Совпадение созидания и защиты
В противоположность этому, осознание жизни в культуре побуждает человека к стремлению избавиться от собственного «я» ради сохранения продолженности жизни, следуя законам этой жизни. Когда культура впадает в бесплодную спячку из-за оторванности от реальности в результате погребенности в самоанализе и самом себе, начинают думать о её избавлении, о возрождении культуры, однако одновременно с возрождением требуется уничтожить индивидуальность. Бесплодная завершённость индивидуальности в культуре, не включающей момента самоотверженности, именуется «современностью». Таким образом, основания для славы от уничтожения «я» лежат не в сиянии смерти уничтожаемого, но должны существовать в живом источнике силы (силы торжествующего взгляда), и если это есть требуемое от продолженности жизни культуры, то само собой становится ясным — что нам следует защищать. Вполне естественно, что, когда создание является защитой, наблюдается слияние субъекта и объекта. Оба пути — просвещения и военного дела — есть идеология такого рода. Это не есть утверждение, или сохранение нынешнего положения; сама защита уже является преобразованием и, одновременно, «рождением» и «становлением».
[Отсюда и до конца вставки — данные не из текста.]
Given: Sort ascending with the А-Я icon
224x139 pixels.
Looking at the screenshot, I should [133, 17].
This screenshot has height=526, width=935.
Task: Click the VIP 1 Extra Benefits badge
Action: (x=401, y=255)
Далее, поскольку защита есть действие, необходима готовность физических возможностей, достигаемая постоянными тренировками. Я слыхал, что среди тайваньских правительственных чиновников много знатоков кулачного боя школы Шаолинь; среди деятелей японской культуры физическая закалка недостаточна, на физическое состояние обращают внимание лишь в связи с болезнями и необходимостью принятия лекарств, и эта тенденция истощает японскую литературу, ограничивает её темы и поле зрения. Как это ни странно, но по моим ощущениям в так называемой «серьёзной» литературе с начала эпохи Мэйдзи нет ни одного пассажа, в котором выражался бы «путь меча». Бледные, физически нездоровые люди просто наводнили современную литературу, точно так же, как это было во всевозможных «записках о чертовщине». Уменьшилось количество людей с туберкулёзом лёгких, однако плохо видящих, невротиков, импотентов, с больной кожей, неказистых сложением, раковых больных, язвенников и полусумасшедших — хоть пруд пруди. Людей, способных сражаться, чрезвычайно мало. Старая навязчивая идея, просуществовавшая от периода романтизма, одарившего метафизическим смыслом болезни и физическую ущербность, до конца столетия, нисколько не излечивала; эта западноевропейская идея временами льстила веку, этнографически маскируя себя. Она даже стала физиологическим обоснованием для слабых людей, необоснованно игнорировавших действие, рассматривавших его, как опасное, либо, напротив, преувеличивавших его значение.